Uitspraak 201407511/1/A3


Volledige tekst

201407511/1/A3.
Datum uitspraak: 11 maart 2015

AFDELING
BESTUURSRECHTSPRAAK

Uitspraak op het hoger beroep van:

[appellante], wonend te [woonplaats],

tegen de uitspraak van de rechtbank Rotterdam van 30 juli 2014 in zaak nr. 14/1723 in het geding tussen:

[appellante]

en

de staatssecretaris van Veiligheid en Justitie.

Procesverloop

Bij besluit van 29 oktober 2013 heeft de staatssecretaris een aanvraag van [appellante] om afgifte van een verklaring omtrent het gedrag (hierna: een VOG) afgewezen.

Bij besluit van 21 januari 2014 heeft de staatssecretaris het door [appellante] daartegen gemaakte bezwaar ongegrond verklaard.

Bij uitspraak van 30 juli 2014 heeft de rechtbank het door [appellante] daartegen ingestelde beroep ongegrond verklaard. Deze uitspraak is aangehecht.

Tegen deze uitspraak heeft [appellante] hoger beroep ingesteld.

De staatssecretaris heeft een verweerschrift ingediend.

De zaak is door een meervoudige kamer van de Afdeling verwezen naar een enkelvoudige.

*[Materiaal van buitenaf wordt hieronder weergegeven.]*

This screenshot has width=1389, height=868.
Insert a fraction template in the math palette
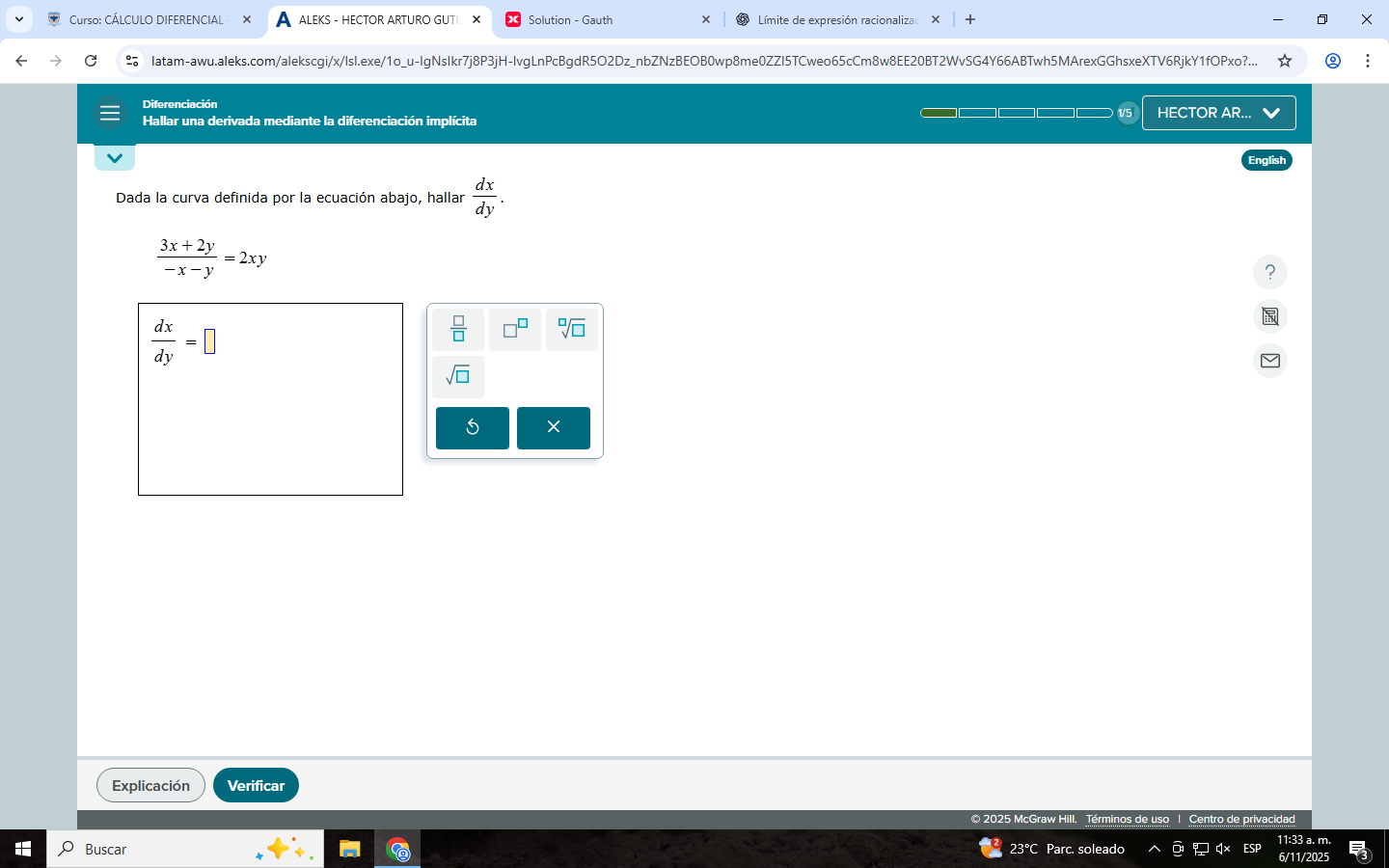point(458,330)
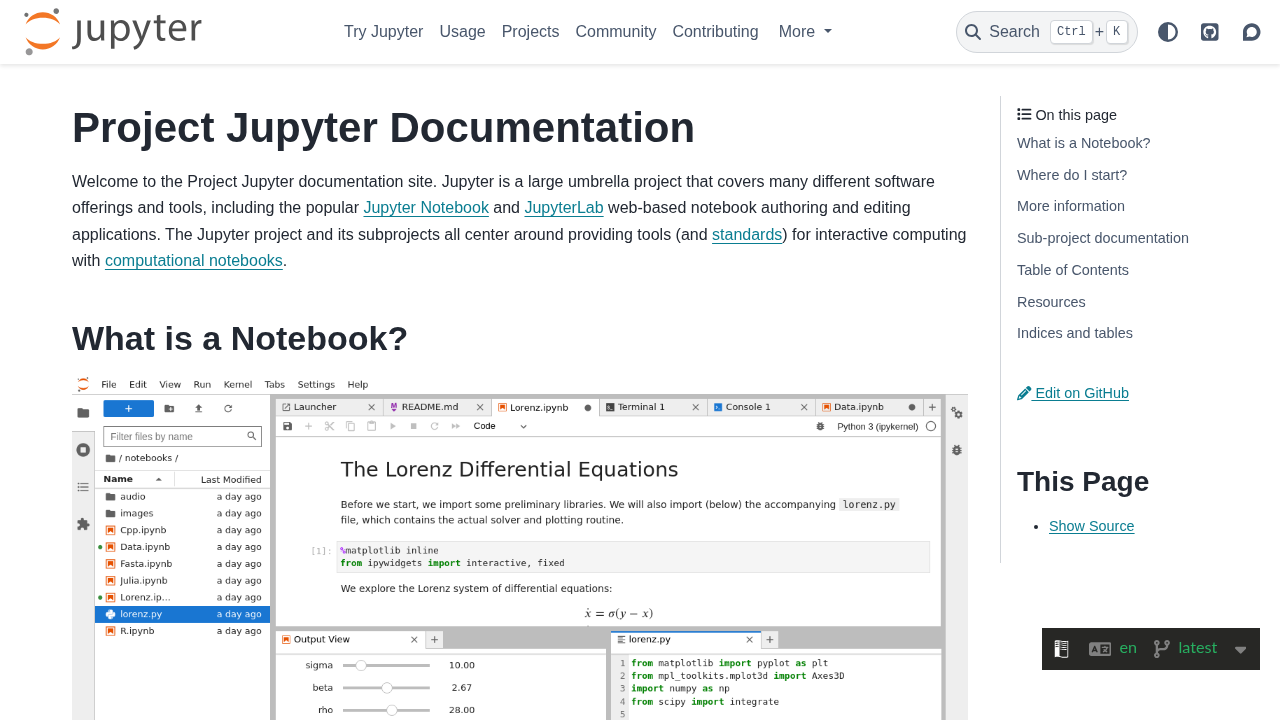
Task: Click the search magnifier icon
Action: (x=973, y=32)
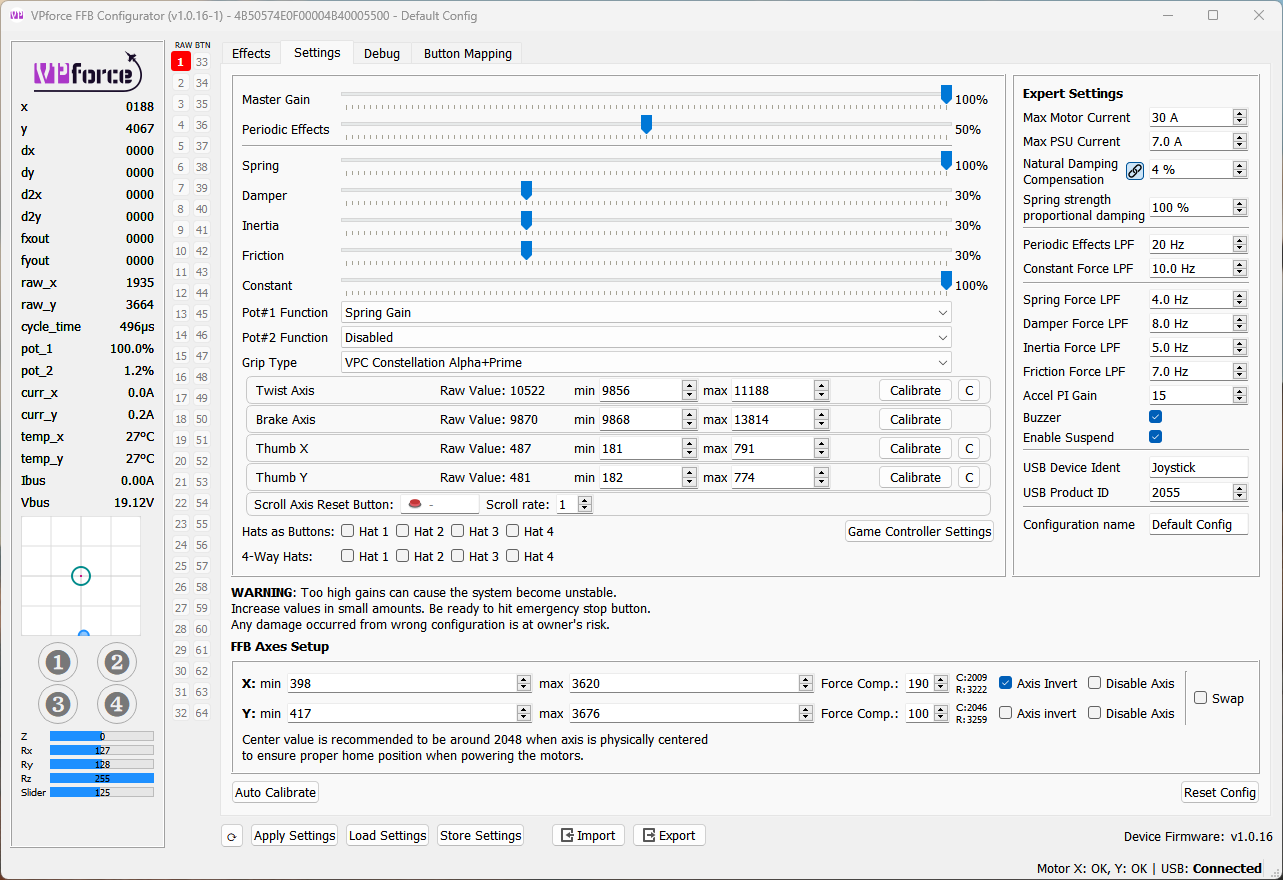Switch to the Button Mapping tab
Image resolution: width=1283 pixels, height=880 pixels.
[466, 53]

De Afdeling heeft de zaak ter zitting behandeld op 26 februari 2015, waar [appellante], bijgestaan door mr. K. Kuster, advocaat te Rotterdam, en de staatssecretaris, vertegenwoordigd door mr. V. Chaudron, werkzaam bij het ministerie, zijn verschenen.

Overwegingen

1. Ingevolge artikel 28 van de Wet justitiële en strafvorderlijke gegevens is een VOG een verklaring van de minister dat uit een onderzoek met betrekking tot het gedrag van de betrokken natuurlijke persoon of rechtspersoon ingesteld, gelet op het risico voor de samenleving in verband met het doel waarvoor de afgifte is gevraagd en na afweging van het belang van betrokkene, niet is gebleken van bezwaren tegen die natuurlijke persoon of rechtspersoon.

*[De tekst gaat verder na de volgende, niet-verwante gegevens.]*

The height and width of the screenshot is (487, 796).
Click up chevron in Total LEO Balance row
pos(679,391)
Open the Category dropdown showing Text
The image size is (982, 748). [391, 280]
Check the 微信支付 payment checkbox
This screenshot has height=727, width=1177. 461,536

Ingevolge artikel 35, eerste lid, weigert de minister de afgifte van een VOG, indien in de justitiële documentatie met betrekking tot de aanvrager een strafbaar feit is vermeld, dat, indien herhaald, gelet op het risico voor de samenleving en de overige omstandigheden van het geval, aan het doel waarvoor een VOG wordt gevraagd, in de weg zal staan.

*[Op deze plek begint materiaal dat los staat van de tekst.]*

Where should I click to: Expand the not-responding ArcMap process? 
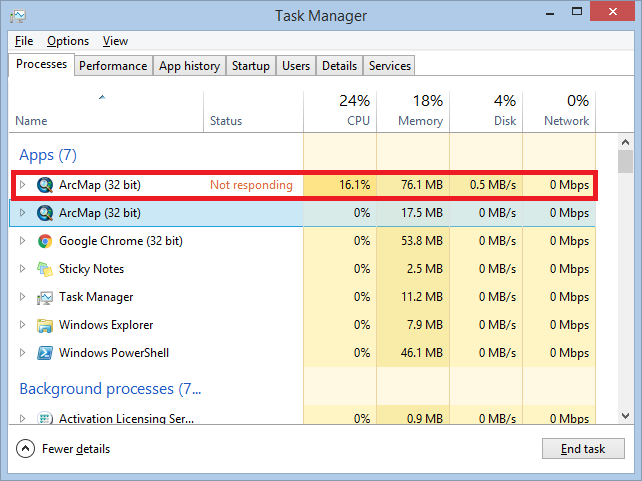[x=23, y=185]
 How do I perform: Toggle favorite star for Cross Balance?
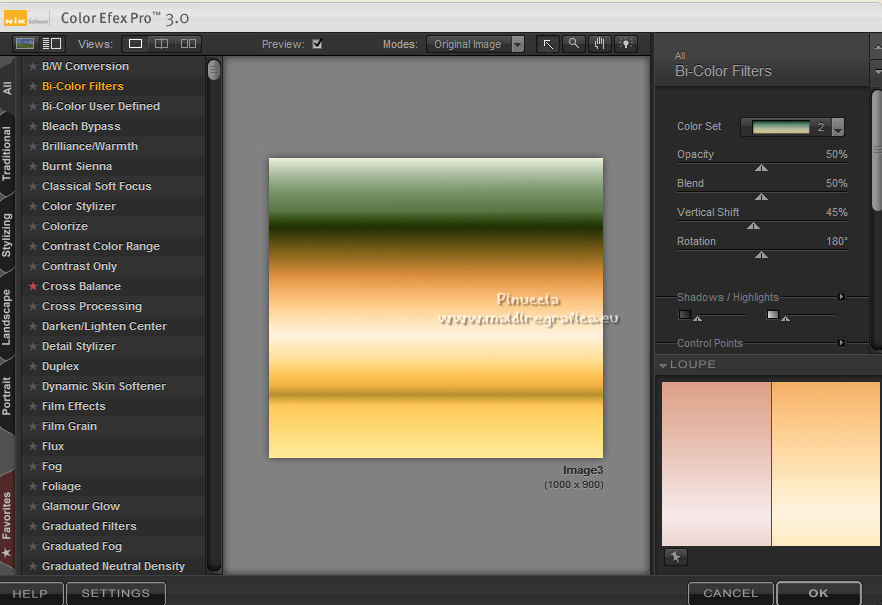pyautogui.click(x=33, y=286)
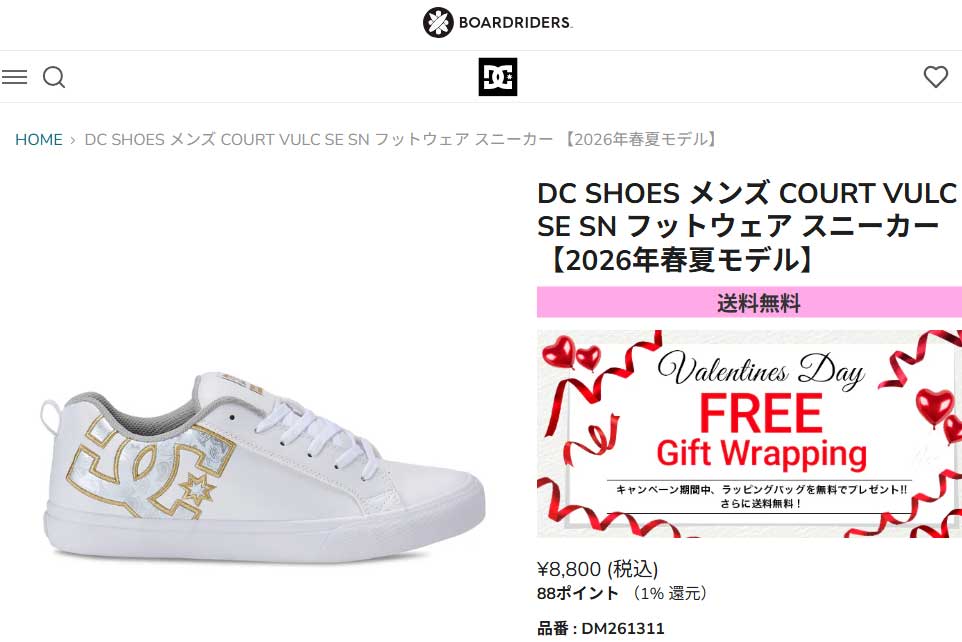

Ingevolge artikel 36, eerste lid, kan de minister bij zijn onderzoek met betrekking tot de afgifte van de VOG van een natuurlijk persoon kennis nemen van op de aanvrager betrekking hebbende justitiële gegevens.

Volgens paragraaf 3 van de Beleidsregels VOG-NP-RP 2013 (Stcrt. 2013, 5409) ontvangt de staatssecretaris ten behoeve van de beoordeling van een VOG-aanvraag alle justitiële gegevens betreffende de aanvrager die zijn geregistreerd in het Justitieel Documentatiesysteem (hierna: het JDS). Wanneer een aanvrager voorkomt in het JDS wordt de beoordeling of een VOG kan worden afgegeven verricht aan de hand van een objectief criterium en een subjectief criterium.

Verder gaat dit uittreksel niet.